Faire du vin en ville : la mouvance prend de l’ampleur. Initiée il y a quelques années à Paris, puis à Marseille ou encore Bordeaux, le concept a gagné d’autres villes, comme Lyon avec le chai Saint-Olive. Rencontre avec deux frères passionnés de vin qui en fait leur métier à plein temps.

Grégoire et Franck Saint-Olive sont lyonnais, et ont grandi à deux pas du chai qu’ils exploitent aujourd’hui, dans le 6è arrondissement de Lyon. Grégoire a déjà officié dans le monde du vin, puisqu’il travaillait chez Wine Sitting à Paris, spécialisé dans le stockage et la logistique de vin. Franck a quant à lui toujours aimé le vin, et ainsi commencèrent leurs premières expériences en 2014.
Faire du négoce et lancer leur marque devint leur objectif, après une première tentative réussie lors de laquelle leur marque avait pris de l’ampleur et a même été commercialisée par Le Petit Ballon, leur assurant une certaine renommée.

De la danseuse à la consécration

L’idée avait donc germé de se consacrer entièrement à cette activité. Motivés par la passion, mais aussi par l’envie de réinventer les codes du vin, tout en mettant en avant une approche d’approvisionnement local dans l’air du temps, ils se décidèrent pour se retrouver à Lyon et ouvrir le premier chai urbain de la ville.
« Nous avions la volonté de faire évoluer les codes du vin, de participer à la modernisation de ce monde », explique Grégoire. « Et on s’inscrit dans la consommation locale, l’idée étant de se rapprocher au maximum du consommateur. Que ce soit sur le produit fini, pour lequel les raisins proviennent de vignes situées au plus loin à 60km, ou sur la possibilité de visiter près de chez eux un lieu de production vinicole », souligne Franck.

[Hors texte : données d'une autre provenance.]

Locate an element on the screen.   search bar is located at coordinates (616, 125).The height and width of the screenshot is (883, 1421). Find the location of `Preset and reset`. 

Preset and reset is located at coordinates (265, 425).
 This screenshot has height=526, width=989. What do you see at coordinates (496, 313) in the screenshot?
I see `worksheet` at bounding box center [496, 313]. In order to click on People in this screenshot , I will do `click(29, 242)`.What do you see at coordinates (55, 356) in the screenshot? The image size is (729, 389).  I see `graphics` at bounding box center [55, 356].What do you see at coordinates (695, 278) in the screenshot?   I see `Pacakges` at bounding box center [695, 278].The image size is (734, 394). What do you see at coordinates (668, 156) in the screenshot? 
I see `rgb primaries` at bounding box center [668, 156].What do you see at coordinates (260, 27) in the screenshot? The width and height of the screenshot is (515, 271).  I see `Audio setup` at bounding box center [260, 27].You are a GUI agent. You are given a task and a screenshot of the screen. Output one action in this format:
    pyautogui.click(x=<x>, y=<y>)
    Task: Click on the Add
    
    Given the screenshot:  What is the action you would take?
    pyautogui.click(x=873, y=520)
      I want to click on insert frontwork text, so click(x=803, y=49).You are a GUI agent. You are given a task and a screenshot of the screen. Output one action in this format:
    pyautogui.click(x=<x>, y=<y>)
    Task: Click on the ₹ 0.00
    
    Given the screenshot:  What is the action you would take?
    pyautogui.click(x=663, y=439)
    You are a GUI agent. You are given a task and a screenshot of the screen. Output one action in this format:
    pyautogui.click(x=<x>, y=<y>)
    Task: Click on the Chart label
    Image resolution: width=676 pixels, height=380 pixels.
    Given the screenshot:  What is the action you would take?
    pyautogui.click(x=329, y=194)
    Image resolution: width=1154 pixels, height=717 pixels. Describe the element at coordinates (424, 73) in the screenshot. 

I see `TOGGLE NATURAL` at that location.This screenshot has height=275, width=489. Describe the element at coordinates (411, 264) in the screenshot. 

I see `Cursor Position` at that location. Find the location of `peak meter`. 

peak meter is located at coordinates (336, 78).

Délocalisation du lieu de production

Le chai Saint-Olive a prévu de nombreuses manières de rapprocher le consommateur de la production.
Si le lieu sera évidemment un lieu de vente, et pas seulement des cuvées produites sur place mais aussi de plusieurs (belles) références déjà présentes dans leur catalogue, couvrant de nombreuses régions françaises, ce sera aussi un lieu d’immersion.
L’objectif est de délocaliser les traditionnels caveaux des domaines : dès septembre 2021, des ateliers immersifs permettront aux visiteurs d’assister à la mise en bouteille, à la filtration, aux assemblages, « toutes les opérations de vinification qui sont finalement rarement vues dans les domaines ».

Approvisionnement local

Les raisins choisis par Franck et Grégoire sont soigneusement encadrés. Les deux frères assurent le suivi sanitaire chez les vignerons, et ont établi avec eux des cahiers des charges très précis. Les vendanges et la presse se font chez les vignerons, puis le raisin est acheminé le lendemain au chai, tôt le matin pour ne pas embarrasser le voisinage et préserver la qualité des raisins.
Quatre vignerons accompagnent le projet des deux frères, qu’ils connaissaient depuis longtemps et qui ont été séduits par cette initiative.
Jeanne Gaillard, à Malleval (42) produit syrah et viognier ; Christophe Subrin (69) cultive le chardonnay ; Hubert Cinquin (69) cultive chardonnay et gamay en terre beaujolaise, tout comme Viviane et Jean-Michel Tournissoux situés sur les beaux terroirs de Lantignié (Beaujolais), produisant du gamay.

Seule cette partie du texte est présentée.